Sure, there were a few genuine questions for the best-selling author. Like who was her favourite character or what she learned while writing the series.
But those kind of questions were far from the majority. Not surprising, since the Fifty Shades of Grey series (and its creator) have been the subject of serious criticism ever since it first arrived on the scene – allegations of homophobia, plagiarism and glorifying abuse are just a few examples, all of which were touched upon during the chat.
#AskELJames Can you please explain how stalking is something attractive and desirable?
— Khrys (@newarcticme) June 29, 2015
Are you as homophobic in real life as your books are? Asking for a friend. #AskELJames
— Jenny Trout (@Jenny_Trout) June 29, 2015
#AskELJames I need advice on making a BIG romantic gesture. Should I put a GPS tracker in her phone and make threats if she tries to leave?

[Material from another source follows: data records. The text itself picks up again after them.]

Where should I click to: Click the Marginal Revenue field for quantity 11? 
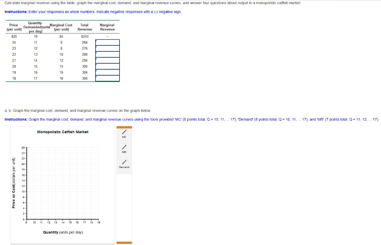108,42
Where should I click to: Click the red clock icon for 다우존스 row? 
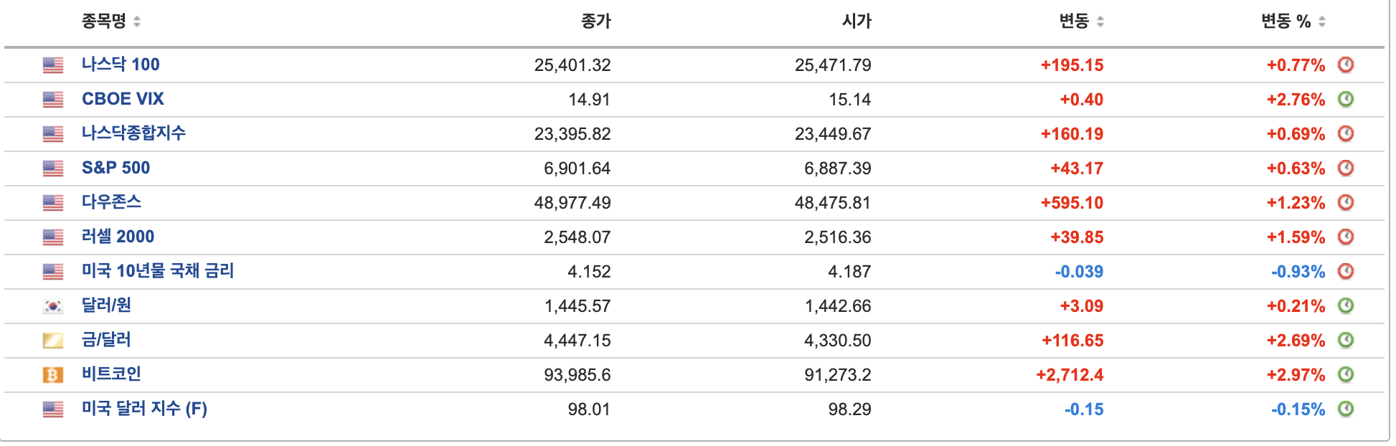1346,202
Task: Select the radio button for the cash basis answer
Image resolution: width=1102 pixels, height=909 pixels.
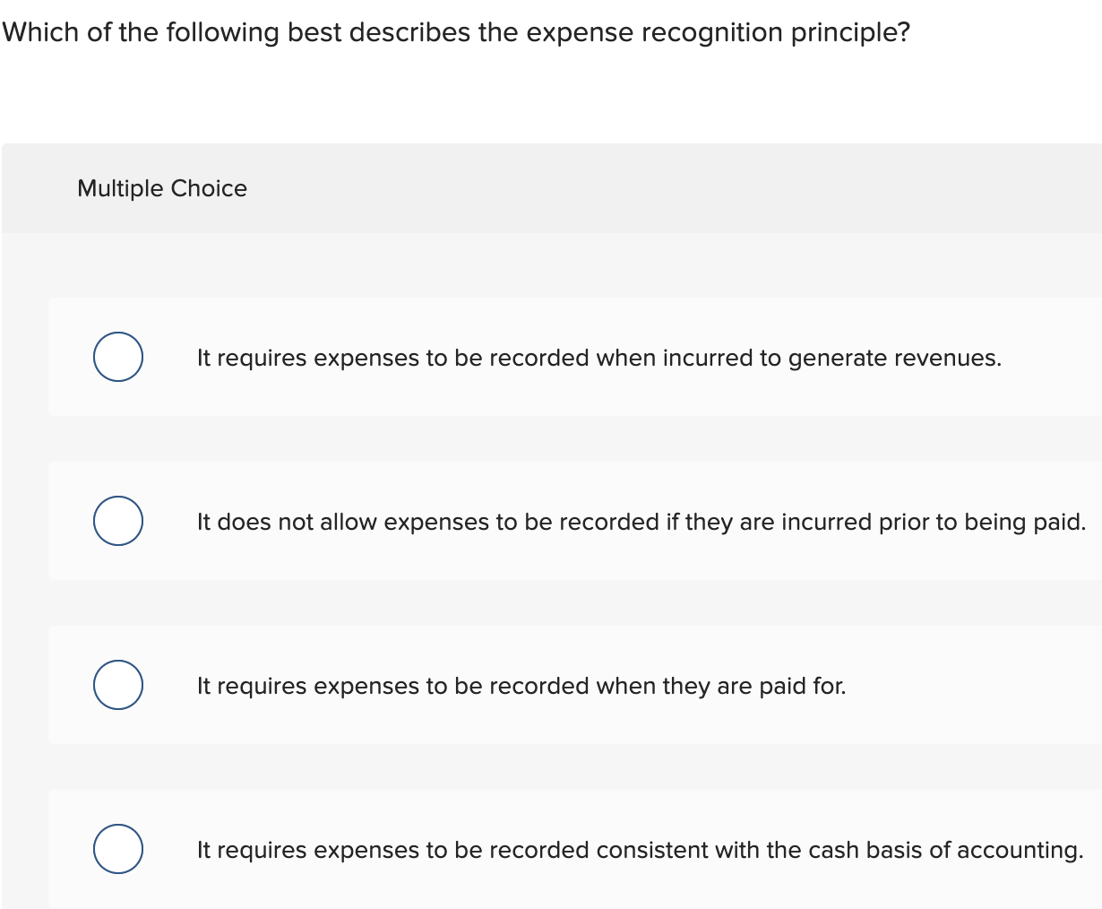Action: coord(117,848)
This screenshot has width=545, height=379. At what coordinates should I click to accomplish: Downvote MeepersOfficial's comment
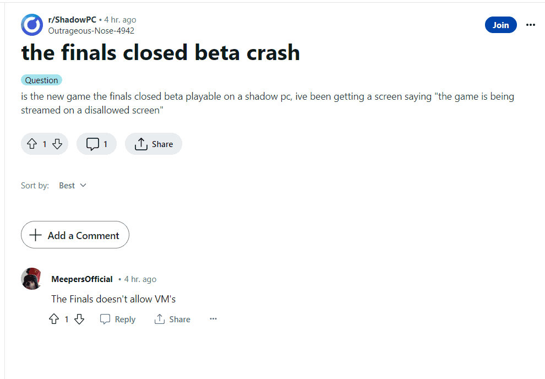79,320
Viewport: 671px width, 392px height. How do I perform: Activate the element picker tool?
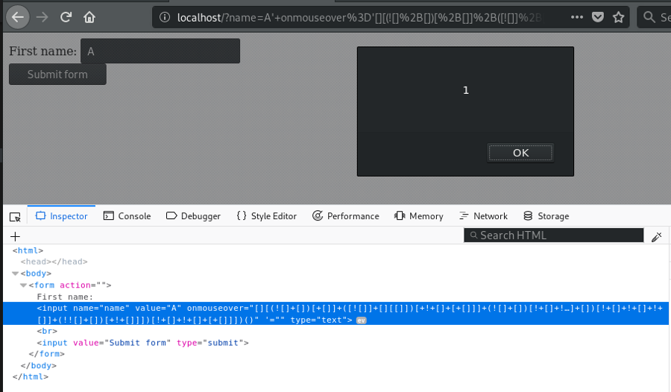tap(15, 216)
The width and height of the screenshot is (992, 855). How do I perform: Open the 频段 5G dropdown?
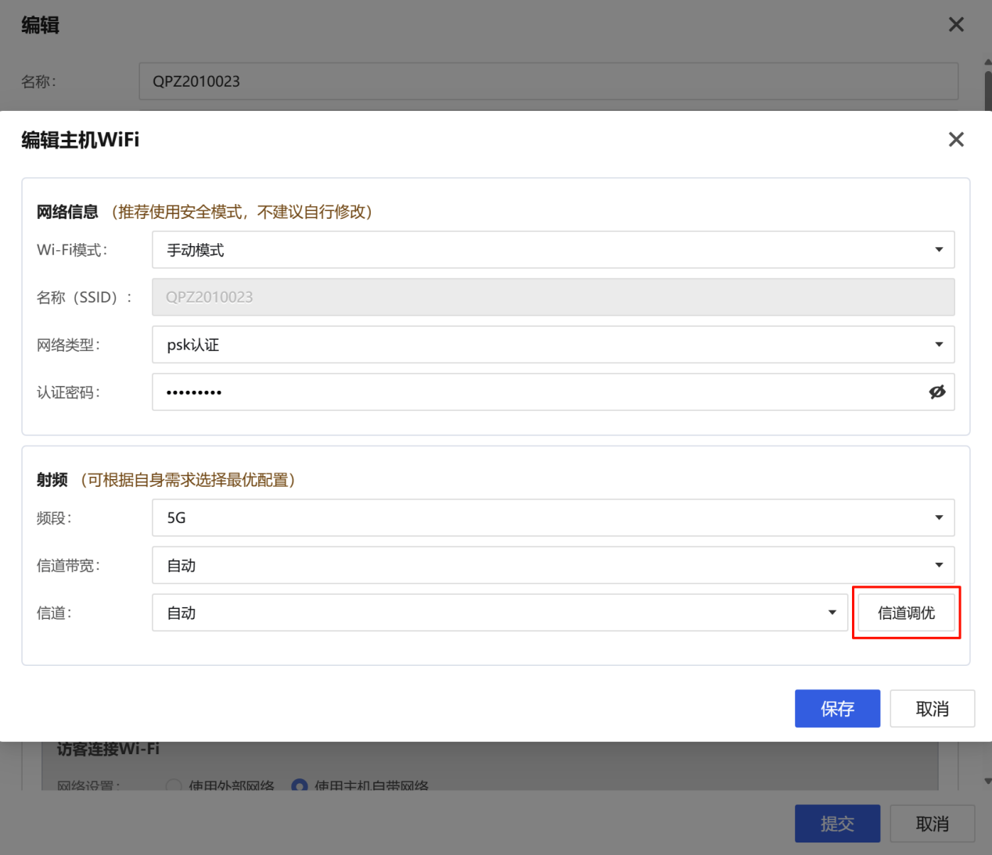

— Liam Dryden (@LiamDrydenEtc) June 29, 2015
#AskELJames how does it feel to have such a big role in perpetuating abusive relationships and sexism in pop culture?
— Rhonda Rogombe (@RhonniRogo) June 29, 2015
I personally question why anyone on James’ publicity team thought this Q&A would be a good idea. That being said, I’m not a fan of Fifty Shades of Grey and I do think there are some serious discussions to be had about the content of those books (and the actions of the author). Though the chat may have been a failure from a publicity standpoint, I do think its important that people had an opportunity to open a dialogue on these issues — even if James didn’t respond to any of more unfavourable questions. And for some abuse-victims it was an opportunity to share their experiences with E.L. James in the hopes that she’ll understand why her novels had such a negative impact on so many people.
It’s important to note, however that some participants went beyond criticism, personally attacking the author. Downright attacks are never appropriate or funny. Especially, when others around you are trying to spark a serious conversation about consent and abuse. Fifty Shades of Grey is a cultural phenomena. And like any cultural phenomena we should be able to engage with it and ask critical questions. And we can do that without resorting to name-calling or threats.
#AskELJames How does it feel to have something you agreed to do get alarmingly out of control?